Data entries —

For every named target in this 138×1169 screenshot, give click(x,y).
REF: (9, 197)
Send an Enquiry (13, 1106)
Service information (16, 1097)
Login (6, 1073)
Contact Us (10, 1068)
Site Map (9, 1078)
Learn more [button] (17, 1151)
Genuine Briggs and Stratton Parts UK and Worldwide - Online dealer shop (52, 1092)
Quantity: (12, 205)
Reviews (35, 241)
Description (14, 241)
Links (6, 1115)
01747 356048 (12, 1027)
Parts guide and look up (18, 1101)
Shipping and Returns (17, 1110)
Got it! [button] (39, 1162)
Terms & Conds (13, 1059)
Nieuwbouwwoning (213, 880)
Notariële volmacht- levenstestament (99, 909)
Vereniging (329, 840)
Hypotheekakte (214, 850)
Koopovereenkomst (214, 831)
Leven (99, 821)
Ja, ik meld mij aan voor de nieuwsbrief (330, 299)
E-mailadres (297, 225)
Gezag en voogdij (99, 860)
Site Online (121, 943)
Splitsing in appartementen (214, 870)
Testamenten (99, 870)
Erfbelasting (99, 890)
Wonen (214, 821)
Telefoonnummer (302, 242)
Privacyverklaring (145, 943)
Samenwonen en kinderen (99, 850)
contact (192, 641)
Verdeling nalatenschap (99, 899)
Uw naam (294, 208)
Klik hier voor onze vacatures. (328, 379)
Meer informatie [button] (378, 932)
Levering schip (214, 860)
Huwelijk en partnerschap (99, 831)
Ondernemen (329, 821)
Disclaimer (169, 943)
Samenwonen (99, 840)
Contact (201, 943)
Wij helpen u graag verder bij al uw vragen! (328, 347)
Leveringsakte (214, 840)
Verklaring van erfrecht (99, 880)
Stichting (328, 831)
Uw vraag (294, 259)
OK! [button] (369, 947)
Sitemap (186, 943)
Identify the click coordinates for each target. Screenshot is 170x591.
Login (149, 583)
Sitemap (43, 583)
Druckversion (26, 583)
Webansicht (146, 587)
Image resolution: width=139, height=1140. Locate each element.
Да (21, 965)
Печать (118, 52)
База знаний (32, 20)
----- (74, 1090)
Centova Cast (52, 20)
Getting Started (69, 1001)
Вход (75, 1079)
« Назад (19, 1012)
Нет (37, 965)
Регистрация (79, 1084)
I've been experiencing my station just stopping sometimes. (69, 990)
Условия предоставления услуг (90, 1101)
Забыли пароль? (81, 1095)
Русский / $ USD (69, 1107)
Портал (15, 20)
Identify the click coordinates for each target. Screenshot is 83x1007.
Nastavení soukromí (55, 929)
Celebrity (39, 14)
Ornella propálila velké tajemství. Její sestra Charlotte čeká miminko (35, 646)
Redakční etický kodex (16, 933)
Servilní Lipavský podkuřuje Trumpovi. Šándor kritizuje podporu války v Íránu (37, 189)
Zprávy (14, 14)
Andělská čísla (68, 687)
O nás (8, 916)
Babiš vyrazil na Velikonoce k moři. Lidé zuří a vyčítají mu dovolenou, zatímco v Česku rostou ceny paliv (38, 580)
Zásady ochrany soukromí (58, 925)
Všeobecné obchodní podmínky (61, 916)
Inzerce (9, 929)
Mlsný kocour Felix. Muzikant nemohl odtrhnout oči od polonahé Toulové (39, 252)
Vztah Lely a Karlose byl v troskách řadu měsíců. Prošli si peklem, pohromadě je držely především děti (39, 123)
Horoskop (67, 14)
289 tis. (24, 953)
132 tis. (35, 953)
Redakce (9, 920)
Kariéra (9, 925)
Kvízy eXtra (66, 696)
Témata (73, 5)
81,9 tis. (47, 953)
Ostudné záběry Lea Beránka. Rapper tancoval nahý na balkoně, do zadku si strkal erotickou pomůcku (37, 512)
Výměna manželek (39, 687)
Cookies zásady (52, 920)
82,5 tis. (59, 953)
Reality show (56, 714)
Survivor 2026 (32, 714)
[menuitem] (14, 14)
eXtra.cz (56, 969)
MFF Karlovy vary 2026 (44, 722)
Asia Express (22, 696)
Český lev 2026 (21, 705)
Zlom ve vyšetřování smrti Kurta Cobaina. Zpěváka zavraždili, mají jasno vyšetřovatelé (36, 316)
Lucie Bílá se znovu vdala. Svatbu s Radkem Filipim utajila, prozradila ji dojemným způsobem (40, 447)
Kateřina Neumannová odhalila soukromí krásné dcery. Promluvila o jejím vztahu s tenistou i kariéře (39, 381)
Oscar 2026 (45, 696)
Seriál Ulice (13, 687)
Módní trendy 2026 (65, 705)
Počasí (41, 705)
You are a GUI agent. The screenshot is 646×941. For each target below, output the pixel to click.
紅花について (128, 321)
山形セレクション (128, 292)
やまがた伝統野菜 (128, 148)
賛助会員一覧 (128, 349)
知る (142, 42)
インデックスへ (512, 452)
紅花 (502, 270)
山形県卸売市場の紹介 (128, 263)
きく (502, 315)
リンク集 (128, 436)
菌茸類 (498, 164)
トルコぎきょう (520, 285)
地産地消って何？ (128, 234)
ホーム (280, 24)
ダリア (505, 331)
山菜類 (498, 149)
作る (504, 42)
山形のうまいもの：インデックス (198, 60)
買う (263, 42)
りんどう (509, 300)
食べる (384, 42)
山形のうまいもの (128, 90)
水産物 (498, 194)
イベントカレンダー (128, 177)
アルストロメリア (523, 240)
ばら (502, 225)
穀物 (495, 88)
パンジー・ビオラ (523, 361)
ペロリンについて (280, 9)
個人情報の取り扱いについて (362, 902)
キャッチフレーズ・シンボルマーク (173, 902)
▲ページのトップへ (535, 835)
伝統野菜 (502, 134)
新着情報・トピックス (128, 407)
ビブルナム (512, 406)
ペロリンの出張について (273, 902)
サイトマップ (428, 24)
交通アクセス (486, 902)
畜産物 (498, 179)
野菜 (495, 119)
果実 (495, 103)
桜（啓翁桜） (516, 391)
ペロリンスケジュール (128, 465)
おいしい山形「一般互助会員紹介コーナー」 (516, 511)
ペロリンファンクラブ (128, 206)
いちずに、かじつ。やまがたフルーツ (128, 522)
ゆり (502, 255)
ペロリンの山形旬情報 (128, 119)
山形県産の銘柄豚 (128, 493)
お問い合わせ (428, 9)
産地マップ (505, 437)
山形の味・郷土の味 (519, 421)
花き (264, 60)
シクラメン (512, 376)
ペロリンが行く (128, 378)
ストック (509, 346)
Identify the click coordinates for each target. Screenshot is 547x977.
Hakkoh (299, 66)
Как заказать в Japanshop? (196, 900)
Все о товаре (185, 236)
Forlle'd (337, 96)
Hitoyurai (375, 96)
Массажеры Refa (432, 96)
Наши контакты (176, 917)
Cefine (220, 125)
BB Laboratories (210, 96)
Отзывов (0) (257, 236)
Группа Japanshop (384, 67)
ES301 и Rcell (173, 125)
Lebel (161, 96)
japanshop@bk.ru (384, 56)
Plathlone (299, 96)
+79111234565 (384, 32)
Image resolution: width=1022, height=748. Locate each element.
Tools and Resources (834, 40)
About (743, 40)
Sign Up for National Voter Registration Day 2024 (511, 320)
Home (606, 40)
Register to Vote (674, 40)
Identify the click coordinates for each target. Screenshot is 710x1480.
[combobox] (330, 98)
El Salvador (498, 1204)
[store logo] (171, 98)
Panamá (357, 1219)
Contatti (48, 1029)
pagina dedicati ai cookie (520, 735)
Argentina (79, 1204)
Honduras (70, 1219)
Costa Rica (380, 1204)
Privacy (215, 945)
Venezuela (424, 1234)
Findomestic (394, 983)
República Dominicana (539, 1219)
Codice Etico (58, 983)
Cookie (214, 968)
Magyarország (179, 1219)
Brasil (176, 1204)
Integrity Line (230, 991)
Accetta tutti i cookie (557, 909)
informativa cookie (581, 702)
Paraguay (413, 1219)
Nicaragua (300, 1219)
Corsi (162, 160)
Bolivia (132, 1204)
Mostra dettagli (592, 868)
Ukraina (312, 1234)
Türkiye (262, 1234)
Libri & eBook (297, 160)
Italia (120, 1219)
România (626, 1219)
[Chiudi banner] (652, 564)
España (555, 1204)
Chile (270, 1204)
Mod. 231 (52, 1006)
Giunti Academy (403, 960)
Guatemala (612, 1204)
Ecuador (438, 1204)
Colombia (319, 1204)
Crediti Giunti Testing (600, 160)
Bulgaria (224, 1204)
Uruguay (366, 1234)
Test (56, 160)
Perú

Given request — Write out every line in the records from the beginning through the line containing "Портал (15, 20)", both ends included, and multiply each coordinate in the answers by 2.15, rounding to the nearest whole number with halves rounded up. Keep all other text unchanged, including the requests and the numbers in them.

Result of this task —
For every named target in this 138×1169 screenshot, give click(x,y).
REF: (19, 424)
Send an Enquiry (28, 2378)
Service information (34, 2359)
Login (13, 2307)
Contact Us (22, 2296)
Site Map (19, 2318)
Learn more [button] (37, 2475)
Genuine Briggs and Stratton Parts UK and Worldwide - Online dealer shop (112, 2348)
Quantity: (26, 441)
Reviews (75, 518)
Description (30, 518)
Links (13, 2397)
01747 356048 (26, 2208)
Parts guide and look up (39, 2367)
Shipping and Returns (37, 2387)
Got it! [button] (84, 2498)
Terms & Conds (28, 2277)
Nieuwbouwwoning (458, 1892)
Notariële volmacht- levenstestament (213, 1954)
Vereniging (707, 1806)
Hypotheekakte (460, 1828)
Koopovereenkomst (460, 1787)
Leven (213, 1765)
Ja, ik meld mij aan voor de nieuwsbrief (710, 643)
E-mailadres (639, 484)
Gezag en voogdij (213, 1849)
Site Online (260, 2027)
Splitsing in appartementen (460, 1871)
Testamenten (213, 1871)
Erfbelasting (213, 1914)
Wonen (460, 1765)
Telefoonnummer (649, 520)
Privacyverklaring (312, 2027)
Samenwonen en kinderen (213, 1828)
contact (413, 1378)
Verdeling nalatenschap (213, 1933)
Uw naam (632, 447)
Klik hier voor onze vacatures. (705, 815)
Meer informatie [button] (813, 2004)
Levering schip (460, 1849)
Huwelijk en partnerschap (213, 1787)
Ondernemen (707, 1765)
Disclaimer (363, 2027)
Samenwonen (213, 1806)
Contact (432, 2027)
Wij helpen u graag verder bij al uw vragen! (705, 746)
Leveringsakte (460, 1806)
Verklaring van erfrecht (213, 1892)
Stichting (705, 1787)
Uw vraag (632, 557)
OK! [button] (793, 2036)
Sitemap (400, 2027)
Identify the click coordinates for each target. Screenshot is 170x591.
Login (320, 1253)
Sitemap (92, 1253)
Druckversion (56, 1253)
Webansicht (314, 1262)
Image resolution: width=139, height=1140. Locate each element.
Да (45, 2075)
Печать (254, 112)
База знаний (69, 43)
----- (159, 2344)
Centova Cast (112, 43)
Getting Started (148, 2152)
Вход (161, 2320)
« Назад (41, 2176)
Нет (80, 2075)
Регистрация (170, 2331)
I've been experiencing my station just stopping sometimes. (148, 2129)
Условия предоставления услуг (194, 2367)
Забыли пароль? (174, 2354)
Русский / $ USD (148, 2380)
Портал (32, 43)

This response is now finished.